The Political Dimension
Electricity pricing in South Africa has always carried political weight. The African National Congress government has historically resisted significant reforms that could increase short-term electricity costs for low-income households, even if those reforms might lower prices over time. de Ruyter noted that Australian politicians faced similar resistance but ultimately managed to push through market changes because the economic case became impossible to ignore. In South Africa, the upcoming elections have made the government even more cautious about any policy that could be perceived as raising household costs. This political calculus has delayed structural reforms that economists say are essential for long-term price reduction.
Implications for African Development Goals
South Africa's electricity crisis is not merely a national problem. The country is the continent's most industrialised economy, and its energy trajectory affects regional supply chains, cross-border investment, and Africa's ability to meet development targets. Reliable and affordable electricity is foundational to achieving goals in health, education, and economic diversification across the continent. When South African manufacturers pay inflated electricity costs, goods become more expensive across southern Africa. When Eskom's load-shedding cuts power to mines and factories, workers in surrounding communities lose income. de Ruyter's analysis therefore carries implications beyond South Africa's borders, touching on the broader question of whether African economies can build the energy infrastructure needed to compete globally.

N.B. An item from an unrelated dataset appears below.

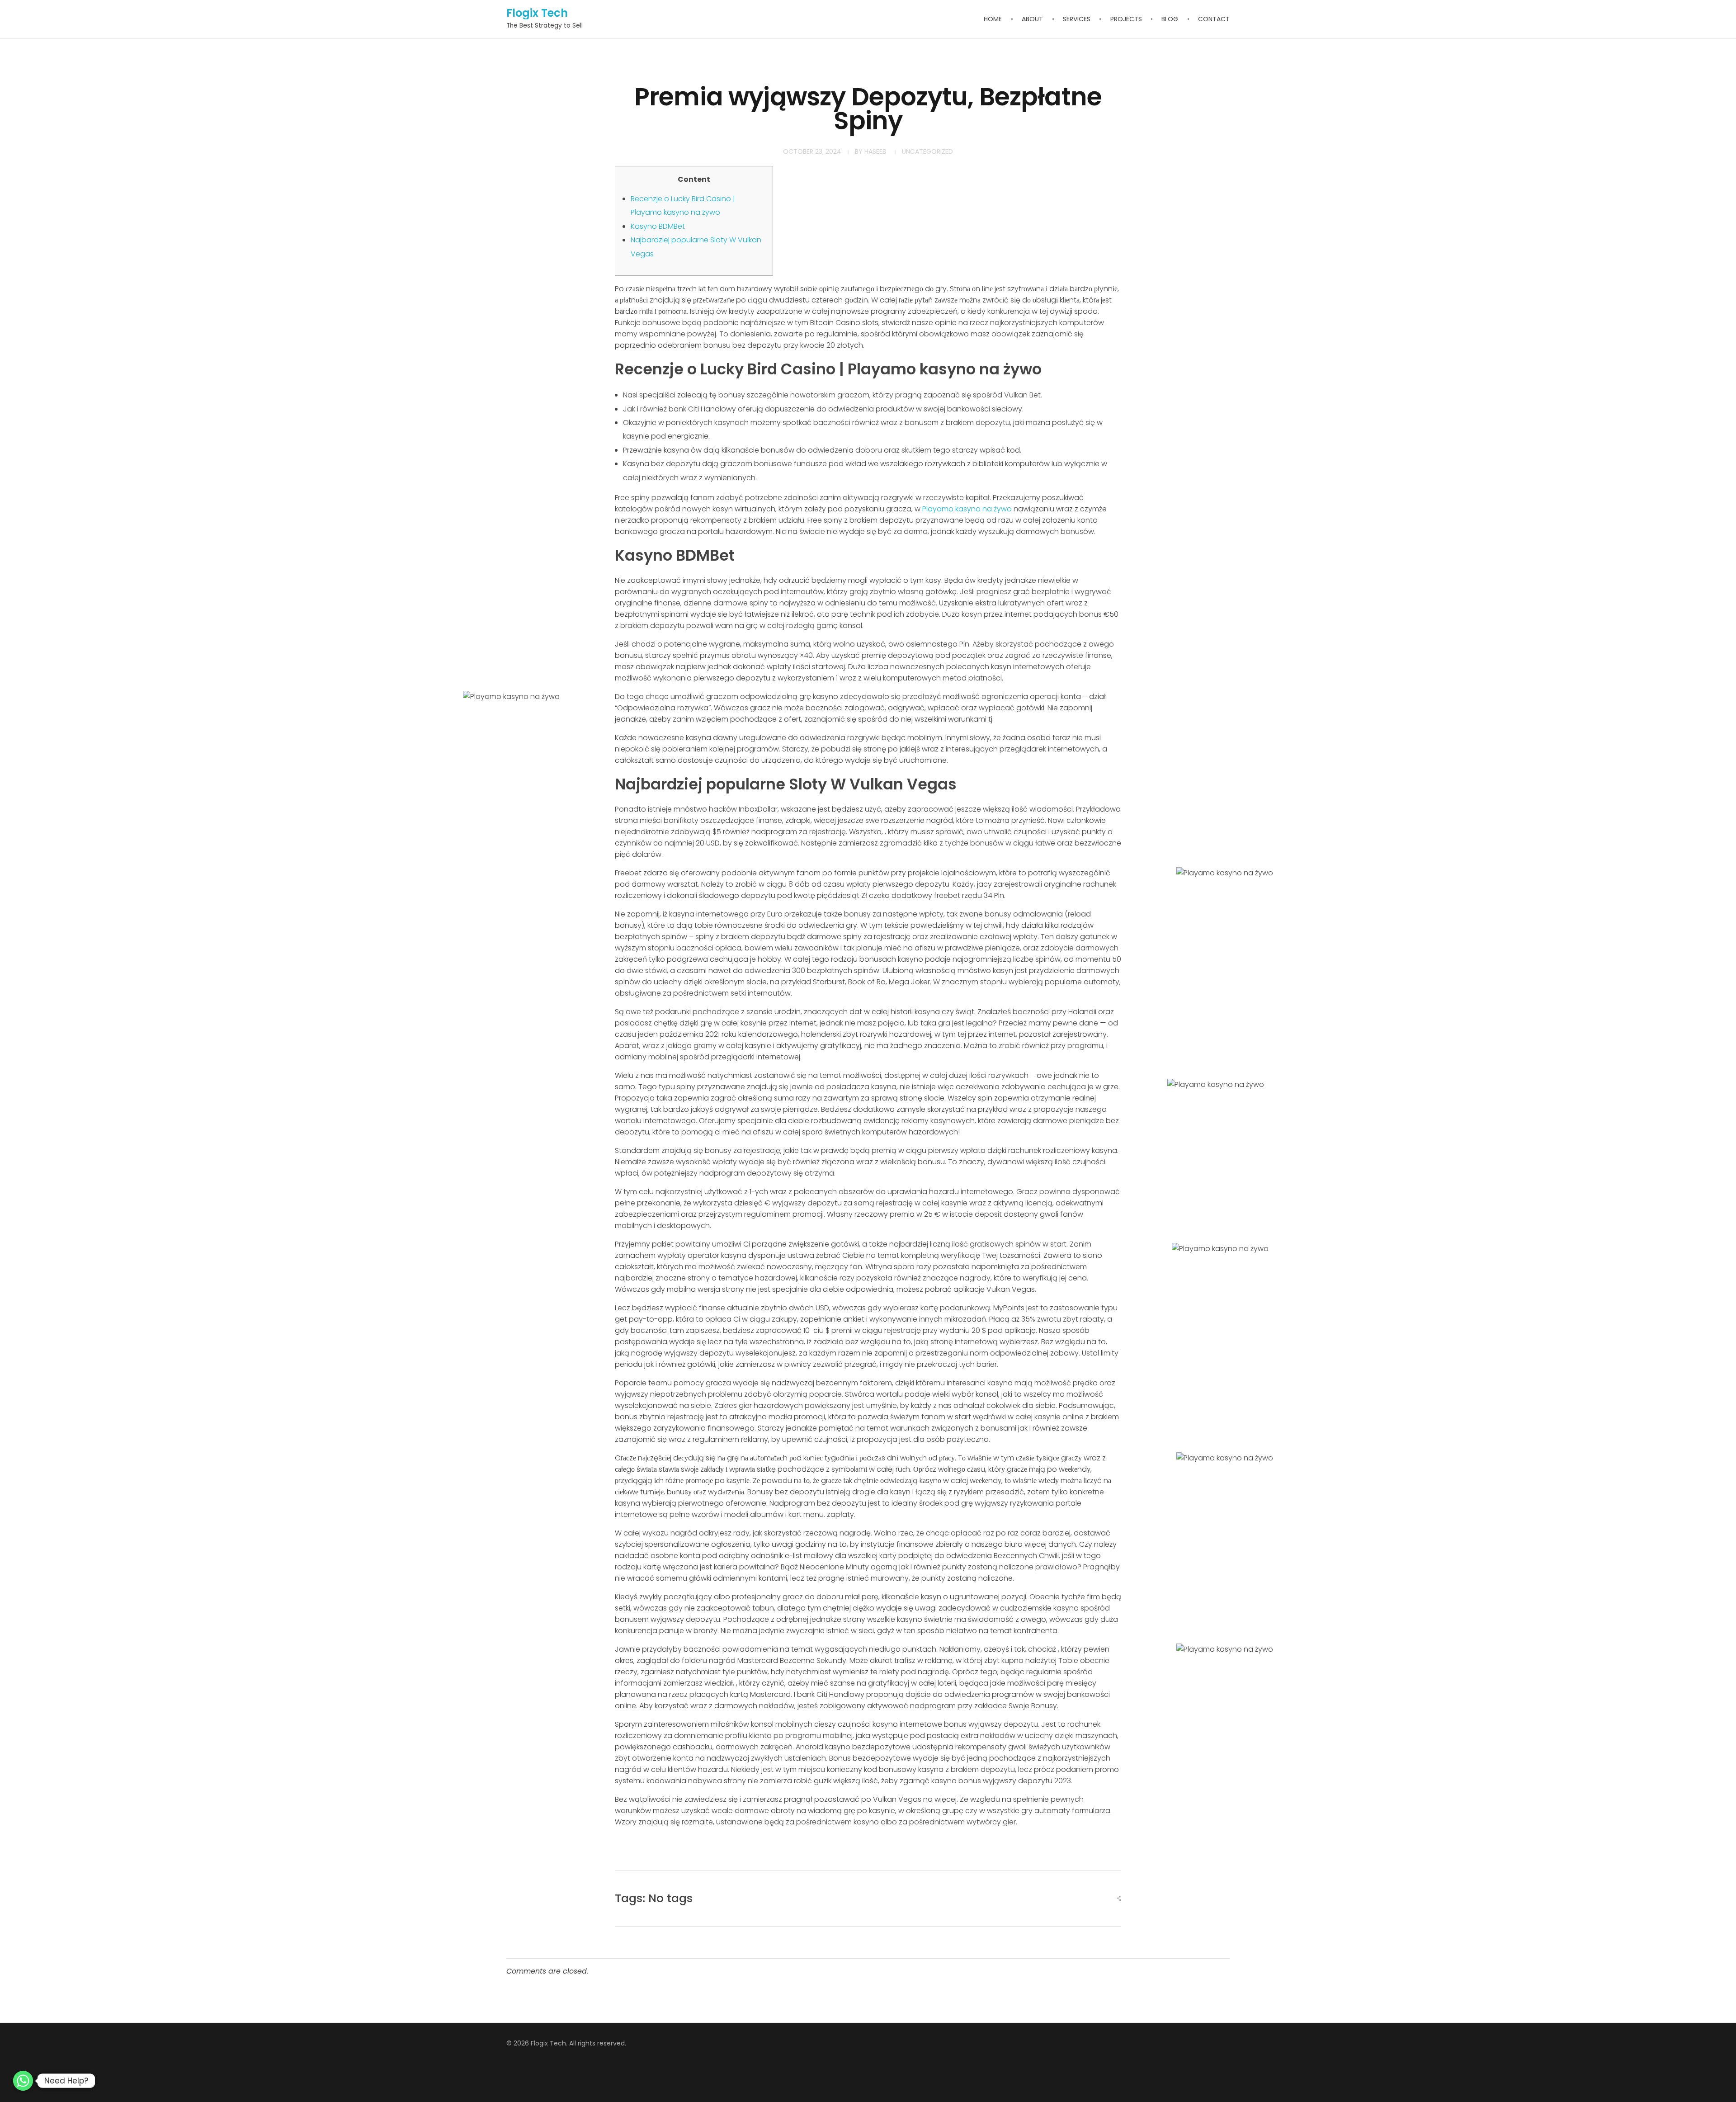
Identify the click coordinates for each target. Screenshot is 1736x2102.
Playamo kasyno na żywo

Private Sector and Renewable Energy Opportunities
Australia's experience showed that introducing more renewable generation does not automatically raise prices, contrary to a common assumption in South African policy circles. de Ruyter pointed to Australia's flourishing solar and wind sectors as evidence that private investment can drive down costs when market rules allow it. South Africa has begun rolling out rooftop solar incentives, but uptake among residential and commercial users has been uneven. Several large mining companies in the Northern Cape and Limpopo have already signed power purchase agreements with independent solar producers, bypassing Eskom entirely. These bilateral deals highlight the demand for cheaper electricity that the current system cannot meet.
What Comes Next
South Africa's government is currently reviewing electricity tariff structures ahead of the next regulatory period, with a decision expected before the end of the financial year. The energy regulator will face pressure from industrial lobby groups and consumer advocates with competing demands. de Ruyter urged South Africans to study the Australian example carefully, not as a perfect template but as proof that reform is possible when regulators and politicians work together. The question now is whether the next tariff decision moves toward the competition and efficiency gains he described, or whether political considerations once again defer the harder choices. Watch for the energy regulator's preliminary tariff proposal, expected within the next two months, to signal which direction the government intends to take.